**Task to complete**
Reproduce the full listing below line for line, without changing a character.

**Data entries**

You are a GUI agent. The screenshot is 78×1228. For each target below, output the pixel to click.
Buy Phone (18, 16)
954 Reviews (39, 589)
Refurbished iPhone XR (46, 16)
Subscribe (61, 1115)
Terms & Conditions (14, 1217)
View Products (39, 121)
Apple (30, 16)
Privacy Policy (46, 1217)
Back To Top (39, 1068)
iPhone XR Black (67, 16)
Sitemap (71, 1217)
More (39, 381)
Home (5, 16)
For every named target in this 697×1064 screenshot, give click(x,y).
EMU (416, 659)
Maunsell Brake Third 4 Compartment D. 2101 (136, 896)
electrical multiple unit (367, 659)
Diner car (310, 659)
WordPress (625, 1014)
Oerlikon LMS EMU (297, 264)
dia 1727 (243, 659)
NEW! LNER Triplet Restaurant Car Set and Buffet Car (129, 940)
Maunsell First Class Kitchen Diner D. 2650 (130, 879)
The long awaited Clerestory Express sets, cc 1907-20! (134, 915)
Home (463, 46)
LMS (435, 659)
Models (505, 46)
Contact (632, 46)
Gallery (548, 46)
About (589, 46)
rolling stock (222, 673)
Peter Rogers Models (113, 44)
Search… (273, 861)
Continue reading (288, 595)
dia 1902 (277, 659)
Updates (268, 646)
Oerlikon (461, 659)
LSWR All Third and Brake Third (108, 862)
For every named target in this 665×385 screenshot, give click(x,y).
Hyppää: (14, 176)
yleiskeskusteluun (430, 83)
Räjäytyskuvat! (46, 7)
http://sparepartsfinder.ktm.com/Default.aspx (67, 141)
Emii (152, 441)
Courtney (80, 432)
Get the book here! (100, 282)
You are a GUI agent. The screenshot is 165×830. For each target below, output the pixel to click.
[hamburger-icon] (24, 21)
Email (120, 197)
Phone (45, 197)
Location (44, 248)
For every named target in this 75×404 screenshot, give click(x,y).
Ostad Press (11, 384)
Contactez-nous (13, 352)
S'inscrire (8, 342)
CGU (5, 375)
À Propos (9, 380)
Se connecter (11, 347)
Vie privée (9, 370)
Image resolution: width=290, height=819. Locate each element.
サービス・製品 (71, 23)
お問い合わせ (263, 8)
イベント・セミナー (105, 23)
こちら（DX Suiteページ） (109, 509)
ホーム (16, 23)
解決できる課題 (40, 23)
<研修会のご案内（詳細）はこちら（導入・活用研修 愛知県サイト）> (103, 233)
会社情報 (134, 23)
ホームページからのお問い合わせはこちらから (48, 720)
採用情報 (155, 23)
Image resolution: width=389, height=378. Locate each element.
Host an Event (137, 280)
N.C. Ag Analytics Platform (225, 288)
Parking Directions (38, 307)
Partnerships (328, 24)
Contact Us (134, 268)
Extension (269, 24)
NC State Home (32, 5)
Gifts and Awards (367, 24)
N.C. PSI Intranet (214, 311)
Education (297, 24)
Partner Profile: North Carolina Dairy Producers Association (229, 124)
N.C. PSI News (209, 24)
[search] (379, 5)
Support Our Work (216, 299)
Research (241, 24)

**Response**
You are a GUI agent. The screenshot is 78×1228. For each target below, output the pixel to click.
Buy Phone (18, 16)
954 Reviews (39, 589)
Refurbished iPhone XR (46, 16)
Subscribe (61, 1115)
Terms & Conditions (14, 1217)
View Products (39, 121)
Apple (30, 16)
Privacy Policy (46, 1217)
Back To Top (39, 1068)
iPhone XR Black (67, 16)
Sitemap (71, 1217)
More (39, 381)
Home (5, 16)
For every named target in this 697×1064 screenshot, give click(x,y).
EMU (416, 659)
Maunsell Brake Third 4 Compartment D. 2101 (136, 896)
electrical multiple unit (367, 659)
Diner car (310, 659)
WordPress (625, 1014)
Oerlikon LMS EMU (297, 264)
dia 1727 (243, 659)
NEW! LNER Triplet Restaurant Car Set and Buffet Car (129, 940)
Maunsell First Class Kitchen Diner D. 2650 (130, 879)
The long awaited Clerestory Express sets, cc 1907-20! (134, 915)
Home (463, 46)
LMS (435, 659)
Models (505, 46)
Contact (632, 46)
Gallery (548, 46)
About (589, 46)
rolling stock (222, 673)
Peter Rogers Models (113, 44)
Search… (273, 861)
Continue reading (288, 595)
dia 1902 (277, 659)
Updates (268, 646)
Oerlikon (461, 659)
LSWR All Third and Brake Third (108, 862)
For every named target in this 665×385 screenshot, give click(x,y).
Hyppää: (14, 176)
yleiskeskusteluun (430, 83)
Räjäytyskuvat! (46, 7)
http://sparepartsfinder.ktm.com/Default.aspx (67, 141)
Emii (152, 441)
Courtney (80, 432)
Get the book here! (100, 282)
You are a GUI agent. The screenshot is 165×830. For each target below, output the pixel to click.
[hamburger-icon] (24, 21)
Email (120, 197)
Phone (45, 197)
Location (44, 248)
For every named target in this 75×404 screenshot, give click(x,y).
Ostad Press (11, 384)
Contactez-nous (13, 352)
S'inscrire (8, 342)
CGU (5, 375)
À Propos (9, 380)
Se connecter (11, 347)
Vie privée (9, 370)
Image resolution: width=290, height=819. Locate each element.
サービス・製品 (71, 23)
お問い合わせ (263, 8)
イベント・セミナー (105, 23)
こちら（DX Suiteページ） (109, 509)
ホーム (16, 23)
解決できる課題 (40, 23)
<研修会のご案内（詳細）はこちら（導入・活用研修 愛知県サイト）> (103, 233)
会社情報 (134, 23)
ホームページからのお問い合わせはこちらから (48, 720)
採用情報 (155, 23)
Image resolution: width=389, height=378. Locate each element.
Host an Event (137, 280)
N.C. Ag Analytics Platform (225, 288)
Parking Directions (38, 307)
Partnerships (328, 24)
Contact Us (134, 268)
Extension (269, 24)
NC State Home (32, 5)
Gifts and Awards (367, 24)
N.C. PSI Intranet (214, 311)
Education (297, 24)
Partner Profile: North Carolina Dairy Producers Association (229, 124)
N.C. PSI News (209, 24)
[search] (379, 5)
Support Our Work (216, 299)
Research (241, 24)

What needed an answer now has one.